Signs Of The Times, To Note With Care, We Say

No matter how well your own Annual Meeting went this year, these three little stories, which your editor and a very distinguished panel of experts shared with attendees at the recent Society Conference in Boston, will surely make you feel even better about it – and mighty grateful that you were not involved.

Two of them have an important element in common - “using the clock” to take the company by surprise, just before the meeting date – and the other provides yet another reminder – to choose – and to monitor your key suppliers with special care these days. All three surely illustrate the importance of our own, oft repeated Meeting-Mantra: “Hope for the best…but always be prepared for the worst.”

  • Our first little horror story was mentioned briefly in our last issue, where on a Friday night on the week before their upcoming shareholder meeting a very small analyst and follower of Coca-Cola stock released a report that slammed the stock compensation plan that was up for a vote as being too dilutive. Never mind that Coke had “reached out” to all its larger investors, and that none of the Proxy Advisory firms were saying vote no…or that ultimately, the plan got 83% of the votes cast in favor: Coca Cola officers needed to scramble fast to get their answers out there and to do some damage control: “What a way to make a debut on CNBC,” said our panel moderator, Gloria Bowden, Coke’s Associate General Counsel and Corporate Secretary.
  • This next story is one of the oddest, and potentially scariest stories of all as we look down the road for potential new trouble spots:

    Two days before their shareholder meeting to approve a sale of the company, Zale Corporation learned that an official proxy contest had been launched the night before - by none other than Mario Gabelli: He’d filed a proxy statement opposing the deal – and gosh – with the majority of the investors certainly getting the info in time, thanks to e-delivery, the fat was officially in the fire and all the biggest voters were on notice. Several advisors opined that Mario simply wanted to “peek under the curtain” – as official proxy contest contestants are allowed to do – to try to deduce who was voting for and against, and who might be swayable in the final moments – or maybe to induce them to join in a lawsuit to thwart the merger. But one could not rule out the possibility that Mario himself might show up at the meeting with fresh new proxies in hand, to totally turn the tide - as he has done before in our own experience. A happy ending for Zale, they won handily…but what a big jolt of Meeting adrenalin for them!

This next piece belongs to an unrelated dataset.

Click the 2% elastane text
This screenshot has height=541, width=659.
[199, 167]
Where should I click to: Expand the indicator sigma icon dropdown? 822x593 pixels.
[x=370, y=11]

  • How’s this for a jolt of Annual Meeting adrenalin? Your editor got a call from counsel to Ohio-based Cortland Bancorp - who had been referred to him by one of the nation’s top Q&A guys, Broc Romanek, for a “sanity check” on what to do: The bank’s annual meeting was scheduled to take place on the Tuesday following the Memorial Day holiday…But on the previous Friday, the quorum number fell, inexplicably. Calls to the transfer agent, which was also serving as the tabulator, were made – and no one unanswered the phone. The T-A’s website and telephone voting sites were shut down cold…And on Tuesday morning, no one from the T-A showed up – and again, no one was answering the phone. “This will probably be the most unusual 8-k ever filed about a shareholder meeting” he said… “We had to adjourn the meeting, of course, since the existence of a quorum, and the votes themselves are very much in doubt…but we have no idea when we might be able to re- convene.” Turns out that the T-A was Illinois Stock Transfer Company, where the owner had been indicted on Thursday and where the SEC had imposed a total lock-down, with all details under seal until Tuesday…so who knew?? (We did, as it turned out, and were able to tell him that help was already on-site and that all would stabilize shortly.) See “Elsewhere on the Supplier Scene” for more details about IST – but son of a gun, we’d run an article just two issues back, warning readers that in today’s crazy and way over-crowded vendor world, the long-term “survivability” of one’s key vendors has become, we think, a critically important factor, that should be reviewed asap - and with special care.